What you are asked to do: Rewrite each of the entries below, changing every "width" to "breadth" and leaving everything else as it is. Don't include the pictures.
— start of Stored rows —
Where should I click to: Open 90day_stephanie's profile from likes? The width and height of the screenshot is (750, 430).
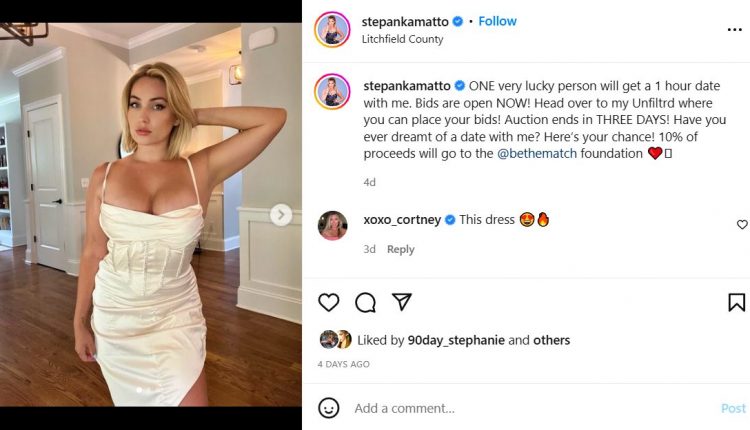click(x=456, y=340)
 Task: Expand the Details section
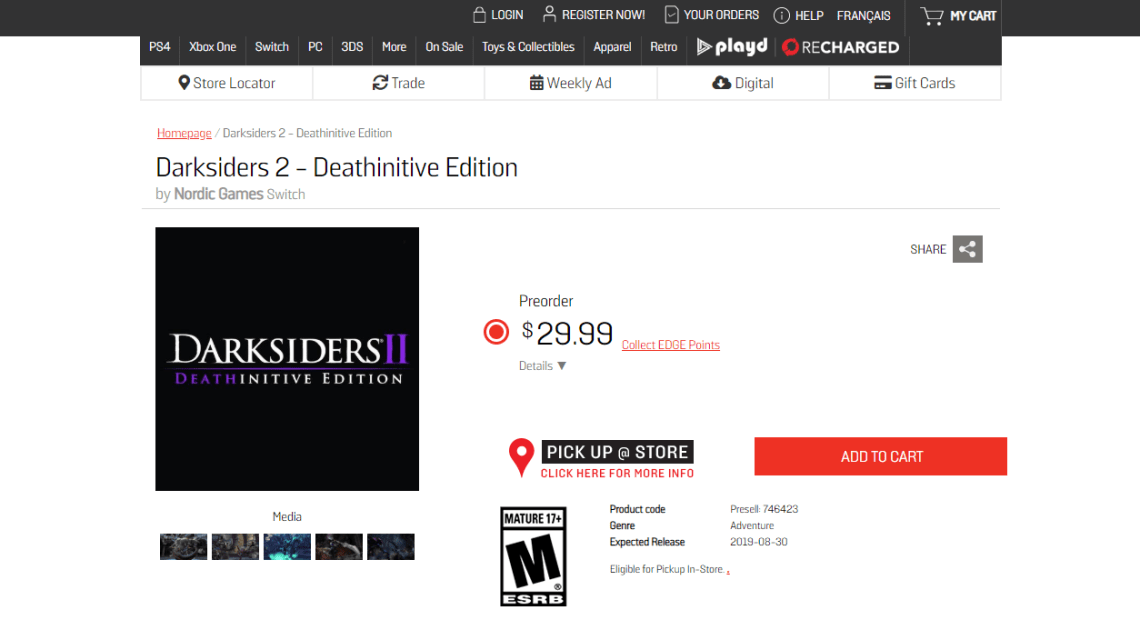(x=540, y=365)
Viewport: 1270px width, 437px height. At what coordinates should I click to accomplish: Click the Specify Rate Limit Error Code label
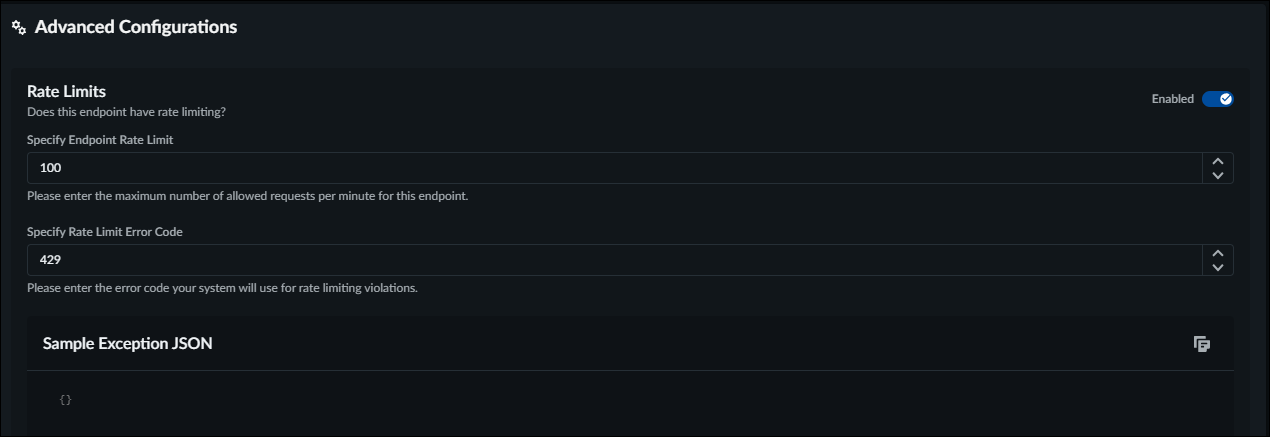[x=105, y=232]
— end of Stored rows —
Reply to the exercise:
Where should I click to: Open 90day_stephanie's profile from likes? The breadth and height of the screenshot is (750, 430).
click(x=456, y=340)
 Task: Expand the Details section
(x=540, y=365)
Viewport: 1270px breadth, 437px height. At what coordinates should I click to accomplish: Click the Specify Rate Limit Error Code label
[x=105, y=232]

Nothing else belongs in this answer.